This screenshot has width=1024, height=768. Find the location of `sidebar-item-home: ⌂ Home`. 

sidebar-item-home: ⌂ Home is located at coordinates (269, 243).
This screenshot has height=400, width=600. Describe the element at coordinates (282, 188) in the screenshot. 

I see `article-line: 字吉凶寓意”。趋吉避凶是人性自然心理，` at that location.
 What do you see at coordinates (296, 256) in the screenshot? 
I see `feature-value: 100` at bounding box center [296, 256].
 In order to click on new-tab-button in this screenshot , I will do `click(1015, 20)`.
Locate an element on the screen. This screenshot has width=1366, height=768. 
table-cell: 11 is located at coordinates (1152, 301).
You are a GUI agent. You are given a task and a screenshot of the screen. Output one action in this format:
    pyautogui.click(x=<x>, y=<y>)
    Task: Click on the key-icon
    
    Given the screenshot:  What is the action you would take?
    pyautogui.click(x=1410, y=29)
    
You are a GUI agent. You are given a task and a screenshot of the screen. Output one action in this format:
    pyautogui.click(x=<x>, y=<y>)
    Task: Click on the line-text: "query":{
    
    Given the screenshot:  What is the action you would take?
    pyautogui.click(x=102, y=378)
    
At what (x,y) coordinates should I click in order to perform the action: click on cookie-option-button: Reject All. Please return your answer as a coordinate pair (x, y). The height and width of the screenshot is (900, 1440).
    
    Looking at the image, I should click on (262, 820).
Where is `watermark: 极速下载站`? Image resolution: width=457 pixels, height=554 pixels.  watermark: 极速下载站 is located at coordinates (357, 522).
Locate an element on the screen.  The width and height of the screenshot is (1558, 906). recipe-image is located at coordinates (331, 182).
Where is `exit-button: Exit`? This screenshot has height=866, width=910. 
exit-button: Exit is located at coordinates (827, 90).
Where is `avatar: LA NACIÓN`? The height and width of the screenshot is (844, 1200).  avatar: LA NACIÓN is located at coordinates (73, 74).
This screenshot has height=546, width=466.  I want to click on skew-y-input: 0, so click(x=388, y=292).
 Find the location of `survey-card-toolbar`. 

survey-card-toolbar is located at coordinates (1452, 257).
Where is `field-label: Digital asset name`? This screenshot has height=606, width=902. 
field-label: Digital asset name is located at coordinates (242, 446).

> _Task item_
Reproduce each of the records above verbatim, from the first through the last, without any alteration.

> _Expected answer_
This screenshot has width=1024, height=768. Find the location of `sidebar-item-home: ⌂ Home`. 

sidebar-item-home: ⌂ Home is located at coordinates (269, 243).
This screenshot has height=400, width=600. Describe the element at coordinates (282, 188) in the screenshot. 

I see `article-line: 字吉凶寓意”。趋吉避凶是人性自然心理，` at that location.
 What do you see at coordinates (296, 256) in the screenshot? 
I see `feature-value: 100` at bounding box center [296, 256].
 In order to click on new-tab-button in this screenshot , I will do `click(1015, 20)`.
Locate an element on the screen. This screenshot has width=1366, height=768. 
table-cell: 11 is located at coordinates (1152, 301).
You are a GUI agent. You are given a task and a screenshot of the screen. Output one action in this format:
    pyautogui.click(x=<x>, y=<y>)
    Task: Click on the key-icon
    
    Given the screenshot:  What is the action you would take?
    pyautogui.click(x=1410, y=29)
    
You are a GUI agent. You are given a task and a screenshot of the screen. Output one action in this format:
    pyautogui.click(x=<x>, y=<y>)
    Task: Click on the line-text: "query":{
    
    Given the screenshot:  What is the action you would take?
    pyautogui.click(x=102, y=378)
    
At what (x,y) coordinates should I click in order to perform the action: click on cookie-option-button: Reject All. Please return your answer as a coordinate pair (x, y). The height and width of the screenshot is (900, 1440).
    
    Looking at the image, I should click on (262, 820).
Where is `watermark: 极速下载站`? Image resolution: width=457 pixels, height=554 pixels.  watermark: 极速下载站 is located at coordinates (357, 522).
Locate an element on the screen.  The width and height of the screenshot is (1558, 906). recipe-image is located at coordinates (331, 182).
Where is `exit-button: Exit`? This screenshot has height=866, width=910. 
exit-button: Exit is located at coordinates (827, 90).
Where is `avatar: LA NACIÓN`? The height and width of the screenshot is (844, 1200).  avatar: LA NACIÓN is located at coordinates (73, 74).
This screenshot has height=546, width=466.  I want to click on skew-y-input: 0, so click(x=388, y=292).
 Find the location of `survey-card-toolbar`. 

survey-card-toolbar is located at coordinates (1452, 257).
Where is `field-label: Digital asset name`? This screenshot has height=606, width=902. 
field-label: Digital asset name is located at coordinates (242, 446).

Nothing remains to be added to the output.